Directions →
Would you give the number of lines in the entries that contain the word "computer"? Nothing else is needed.

Collected data →
______
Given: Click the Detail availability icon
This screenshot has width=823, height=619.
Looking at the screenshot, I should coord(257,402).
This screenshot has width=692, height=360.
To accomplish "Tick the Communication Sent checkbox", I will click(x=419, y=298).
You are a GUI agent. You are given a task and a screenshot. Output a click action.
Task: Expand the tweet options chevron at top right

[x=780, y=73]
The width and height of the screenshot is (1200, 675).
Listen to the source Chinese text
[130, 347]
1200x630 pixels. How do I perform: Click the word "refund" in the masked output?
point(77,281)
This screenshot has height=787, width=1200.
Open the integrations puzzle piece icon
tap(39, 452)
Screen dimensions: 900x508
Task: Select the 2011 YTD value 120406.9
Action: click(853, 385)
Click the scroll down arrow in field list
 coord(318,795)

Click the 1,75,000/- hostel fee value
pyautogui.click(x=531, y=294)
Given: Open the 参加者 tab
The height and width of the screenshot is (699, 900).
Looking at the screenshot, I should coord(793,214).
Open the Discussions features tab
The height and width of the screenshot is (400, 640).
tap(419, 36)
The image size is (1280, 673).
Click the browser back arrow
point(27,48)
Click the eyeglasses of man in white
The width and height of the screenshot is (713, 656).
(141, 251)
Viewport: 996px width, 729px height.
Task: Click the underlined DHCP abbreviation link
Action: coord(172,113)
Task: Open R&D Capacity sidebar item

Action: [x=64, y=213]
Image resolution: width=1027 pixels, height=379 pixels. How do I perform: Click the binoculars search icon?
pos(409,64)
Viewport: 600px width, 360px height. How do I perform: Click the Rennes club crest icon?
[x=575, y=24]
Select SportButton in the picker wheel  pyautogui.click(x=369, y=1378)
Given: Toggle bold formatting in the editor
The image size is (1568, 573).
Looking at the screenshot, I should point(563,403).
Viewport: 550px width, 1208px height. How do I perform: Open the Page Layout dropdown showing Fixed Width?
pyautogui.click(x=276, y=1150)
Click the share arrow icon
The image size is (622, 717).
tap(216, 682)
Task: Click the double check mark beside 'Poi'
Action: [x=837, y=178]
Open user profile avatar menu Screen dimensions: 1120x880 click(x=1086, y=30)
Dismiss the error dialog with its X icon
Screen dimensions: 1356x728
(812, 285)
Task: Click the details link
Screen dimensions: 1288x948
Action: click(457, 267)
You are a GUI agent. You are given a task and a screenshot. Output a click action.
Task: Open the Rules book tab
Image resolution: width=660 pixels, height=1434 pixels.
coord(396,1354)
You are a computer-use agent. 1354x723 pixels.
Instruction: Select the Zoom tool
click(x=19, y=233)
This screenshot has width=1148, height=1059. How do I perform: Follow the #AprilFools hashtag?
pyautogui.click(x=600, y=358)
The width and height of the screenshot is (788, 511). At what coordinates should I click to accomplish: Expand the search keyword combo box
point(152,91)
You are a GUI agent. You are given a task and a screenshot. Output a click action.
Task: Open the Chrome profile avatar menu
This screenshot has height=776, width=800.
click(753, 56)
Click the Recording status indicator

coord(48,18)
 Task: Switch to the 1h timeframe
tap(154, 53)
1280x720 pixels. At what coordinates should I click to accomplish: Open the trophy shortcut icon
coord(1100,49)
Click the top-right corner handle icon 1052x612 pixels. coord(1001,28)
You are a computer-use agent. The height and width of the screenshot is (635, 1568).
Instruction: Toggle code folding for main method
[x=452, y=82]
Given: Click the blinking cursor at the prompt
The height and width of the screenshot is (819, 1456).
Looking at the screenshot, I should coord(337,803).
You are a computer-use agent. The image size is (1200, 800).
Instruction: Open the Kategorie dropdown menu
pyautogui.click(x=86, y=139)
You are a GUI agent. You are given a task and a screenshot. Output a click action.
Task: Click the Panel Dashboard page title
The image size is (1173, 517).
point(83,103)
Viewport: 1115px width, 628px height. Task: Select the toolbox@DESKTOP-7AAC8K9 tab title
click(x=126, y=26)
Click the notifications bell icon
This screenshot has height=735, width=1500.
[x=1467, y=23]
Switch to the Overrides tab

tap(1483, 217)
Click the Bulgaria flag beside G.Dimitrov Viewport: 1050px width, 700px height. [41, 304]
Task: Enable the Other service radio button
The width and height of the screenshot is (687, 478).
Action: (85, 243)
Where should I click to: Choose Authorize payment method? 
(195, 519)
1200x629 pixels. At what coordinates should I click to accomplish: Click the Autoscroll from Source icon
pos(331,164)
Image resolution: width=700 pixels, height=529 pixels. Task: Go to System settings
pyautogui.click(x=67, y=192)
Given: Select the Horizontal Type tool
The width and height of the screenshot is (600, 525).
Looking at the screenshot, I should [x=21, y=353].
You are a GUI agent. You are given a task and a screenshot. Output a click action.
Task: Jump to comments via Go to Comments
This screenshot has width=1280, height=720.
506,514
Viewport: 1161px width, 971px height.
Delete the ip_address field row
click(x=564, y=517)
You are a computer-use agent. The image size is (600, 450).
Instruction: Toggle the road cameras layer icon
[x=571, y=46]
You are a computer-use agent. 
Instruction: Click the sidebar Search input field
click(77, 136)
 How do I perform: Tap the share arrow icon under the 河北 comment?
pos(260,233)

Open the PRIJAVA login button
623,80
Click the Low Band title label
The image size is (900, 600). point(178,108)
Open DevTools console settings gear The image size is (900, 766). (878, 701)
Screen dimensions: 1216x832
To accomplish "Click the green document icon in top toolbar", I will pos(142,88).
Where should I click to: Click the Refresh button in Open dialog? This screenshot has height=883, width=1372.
______
Answer space →
5